A case for directly electing the Commission’s President

, by David Gonçalves

Responsiveness and Responsibility at the EU level
Jean-Claude Juncker, Martin Schulz and Guy Verhofstadt in a Spitzenkandidaten debate before the 2014 European election. © Euranet Plus // Flickr (CC BY-SA 2.0)

A direct election of the President of the European Commission would ensure that responsibility and responsiveness meet in the same institution, David Gonçalves argues.

The emergence of populist parties and general scepticism towards the European Union is an ever-present topic these days. Nationalist movements, which claim the right of self-government in the face of Brussels’ shortcomings, have been exploiting the absence of a convincing joint response. Among the impositions stemming from the economic situation and the controversial strategy regarding refugees from the war in Syria, populism has been fuelled by (prepare to gasp) popular discontent. The low voter turnout and lack of citizen enthusiasm reveals some dissonance between the project and the pretensions of those it should serve. With that being said, rethinking the relationship between the European Union and its citizens may be decisive to reverse the departure from the public sphere.

It is important to clarify the main concepts of my intervention. By responsiveness, I recall the basic democratic need of governments to answer directly to citizens’ claims. This means that the former is charged with listening, valuing and seeking to satisfy the interests of latter. Responsibility, on the other hand, refers to compliance with established norms and commitments, that is, if the behaviour of a given actor is in accordance with the legal, political and moral norms.

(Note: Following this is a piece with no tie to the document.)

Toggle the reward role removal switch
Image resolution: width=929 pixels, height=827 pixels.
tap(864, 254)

This aptness, close to the notion of professionalism, is particularly relevant to gain the trust of external bodies, which assess the seriousness and competence through these manifestations. However, the ability to ensure simultaneous concrete responses to popular demands and central administration is at stake, both at the national and the European level. The executives, deliberately or coercively, have shifted their focus successively to a sphere of responsibility, belittling the quality of representation and further transferring it to the parliamentary domain. By examining the institutional order of the European Union, it is clear that a separation of each scope is fostered: the European Parliament ensures the responsiveness to the public and the European Commission the Union’s responsibilities. So, why is this a problem?

Such a layout reflects a separation between inputs from citizens and the political output. The European Commission is not bound to deal with citizens’ pretensions and the only elected institution has a diminished role in policies and governance. In addition to that, the European Parliament is less powerful than equivalent assemblies, which translates into a relative fragility of representation. In fact, this is one of the reasons for the low turnout in the elections: the citizen does not feel that the parliament is able to assure his demands, and he questions the purpose of his vote. Therefore, responsiveness is a tool that depends on the perception and behavior of both parties: if the institution feels that it has to respond to the electorate and if the public feels that its claims are heard and, more importantly, openly discussed and successfully implemented.

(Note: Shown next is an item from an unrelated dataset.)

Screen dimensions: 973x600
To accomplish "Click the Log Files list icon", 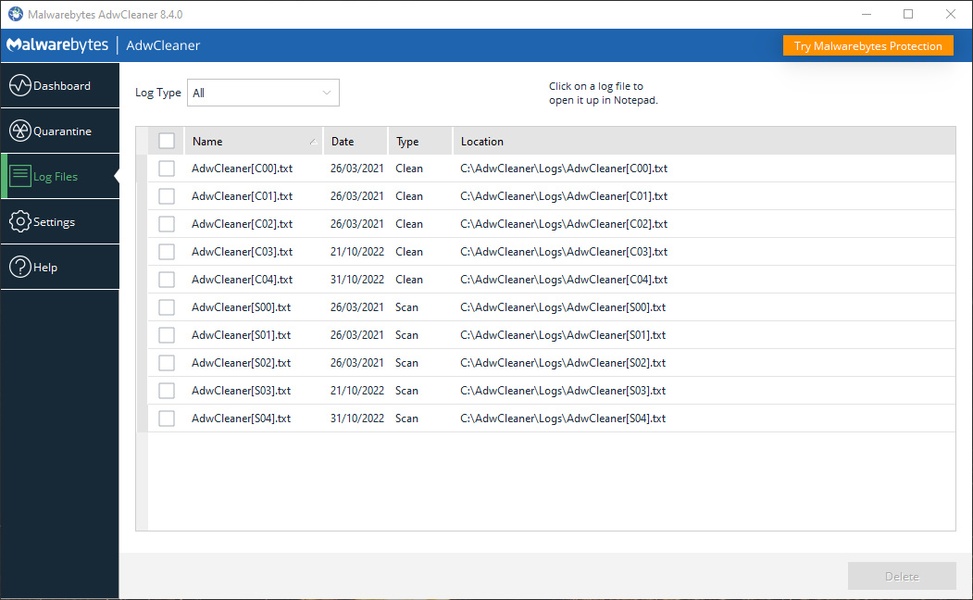I will click(x=20, y=177).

Having said this, I envision two possible outcomes: Increasing the powers conferred to the European Parliament, making it more capable of dealing with popular demands, or, preferably, making the European Commission more responsive to the public, by which I mean, directly electing its president.

Prudence urges us to focus on the first option. The empowerment of the EP would ensure the granting of long-deserved competencies while, simultaneously, relying on an ongoing trend. The institution has been able to acquire new responsibilities – namely going from a consultative body to a preponderant actor in the legislative process – yet, in some decisive domains it keeps its advisory profile. Unfortunately, judging by recent developments, this outcome is possible, but unlikely: during the economic crisis, Member States adopted the fiscal compact, an international treaty immune to the EP’s scrutiny. This complicated legal framework would undermine such efforts, making any power transfers painful and slow.

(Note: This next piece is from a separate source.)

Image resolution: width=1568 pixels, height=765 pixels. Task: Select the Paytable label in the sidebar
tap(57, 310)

In my opinion, the growing scepticism requires a faster and more assertive response. Thus, I argue that adding an electoral link between the population and the European Commission may be the most effective method of reversing the mentioned disbelief. The European executive chief, the President of the Commission, is seen as one of the main faces of the project and therefore responsible for it, although many other factors are present in every decision. An elected European Commission would share the responsive burden with the European Parliament, would become directly scrutinised for its political actions and would have superior arguments when forced to negotiate. This election ensures not only the essential mutuality in the perception between institution and citizens, but also increases the former’s legitimacy in acting. In conclusion, by promoting this bond, citizens would be re-engaged in European politics: more interest, participation, commitment and belief, less populism and nationalist rhetoric.